New to FAIR quantitative analysis for cyber risk? I want to warn you about a newbie mistake I see that’s sure to make you waste time: Putting data collection ahead of scoping in a risk analysis.
Scoping is the necessary first step in FAIR analysis in which you define the risk (or loss event, in FAIR terms).
You start with identifying the:
- Asset at risk. For instance, the data in the database.
- Threat actor, such as a company employee who’s careless about emailing data.
- Impact you’re worrying about – loss of confidential data, for example.
And you end up with a risk statement that directs the rest of the analysis process. It’s not that intensive of a process, really.
Scoping forces you to be specific in your problem to solve – I like to think of it as guardrails to stop you from wandering off topic when you go to the next step, collecting data from experts in the company (how many email breaches have we had, what have we paid out as a result, etc.)

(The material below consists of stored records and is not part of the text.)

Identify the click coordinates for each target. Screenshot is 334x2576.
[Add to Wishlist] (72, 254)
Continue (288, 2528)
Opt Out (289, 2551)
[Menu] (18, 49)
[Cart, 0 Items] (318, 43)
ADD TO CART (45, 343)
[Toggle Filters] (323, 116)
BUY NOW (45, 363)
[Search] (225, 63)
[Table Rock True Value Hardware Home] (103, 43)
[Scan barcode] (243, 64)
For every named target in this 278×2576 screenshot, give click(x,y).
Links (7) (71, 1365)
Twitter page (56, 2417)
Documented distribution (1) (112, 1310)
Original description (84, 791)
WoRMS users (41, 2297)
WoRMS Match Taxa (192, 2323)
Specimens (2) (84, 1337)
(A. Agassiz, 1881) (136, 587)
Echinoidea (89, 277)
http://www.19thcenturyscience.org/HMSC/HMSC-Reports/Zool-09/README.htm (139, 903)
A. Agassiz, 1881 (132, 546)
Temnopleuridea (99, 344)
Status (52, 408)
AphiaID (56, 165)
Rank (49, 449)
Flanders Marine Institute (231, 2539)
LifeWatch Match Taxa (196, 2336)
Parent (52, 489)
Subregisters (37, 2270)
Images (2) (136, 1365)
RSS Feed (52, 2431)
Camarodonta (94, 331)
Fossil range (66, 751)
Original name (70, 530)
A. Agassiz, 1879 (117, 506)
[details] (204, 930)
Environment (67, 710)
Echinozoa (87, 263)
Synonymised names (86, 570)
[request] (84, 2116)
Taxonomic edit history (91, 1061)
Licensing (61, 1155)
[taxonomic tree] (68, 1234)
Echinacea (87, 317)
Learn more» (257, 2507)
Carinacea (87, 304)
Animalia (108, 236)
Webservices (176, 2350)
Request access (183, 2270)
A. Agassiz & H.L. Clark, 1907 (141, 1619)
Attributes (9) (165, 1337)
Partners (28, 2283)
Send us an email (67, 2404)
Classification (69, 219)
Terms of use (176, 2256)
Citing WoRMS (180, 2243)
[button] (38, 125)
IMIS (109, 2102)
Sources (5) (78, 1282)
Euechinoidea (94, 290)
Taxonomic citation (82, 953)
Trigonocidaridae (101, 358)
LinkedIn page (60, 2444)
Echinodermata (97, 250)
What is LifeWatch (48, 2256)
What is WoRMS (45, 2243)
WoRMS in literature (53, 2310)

All sounds like a logical starting point but some people skip scoping and go straight to data collection, for some understandable, though misguided reasons. Some explanations I hear are:
- It seems like scoping takes a long time and I have a tight deadline. Actually, scoping sessions can often be done in about 30 minutes.
- Quantitative risk analysis is very technical – first of all, I need data. First of all, you need critical thinking about your risk scenario.
- It’s hard to get appointments with the in-house experts – if I get the opportunity for the meeting I should grab it, collect as much data as I can and sort it out later. Or have to seek another appointment when you finally identify what you need.
Whatever effort you think you’re saving (or avoiding), you’re going to pay it back in wasted, guardrail-free effort, not just in data collection but the later phases of matching your risk statement to the FAIR model, then running your data through your quantitative risk analysis software or spreadsheet solution.
In my experience, resistance to scoping is a sign of a deeper problem: the organization hasn’t yet really adjusted to the FAIR way of thinking. Management may still be demanding analyses of vague “risks” like “passwords” or “the Cloud”. FAIR analysts focus in on risk as something definable with a probable frequency of occurrence and magnitude of loss.
The good news is that the more FAIR analyses the organization runs, the more accustomed the organization becomes to posing questions for analysis in FAIR terms, as loss events – and the more sense it makes to everybody to put the effort into solid scoping as a first step.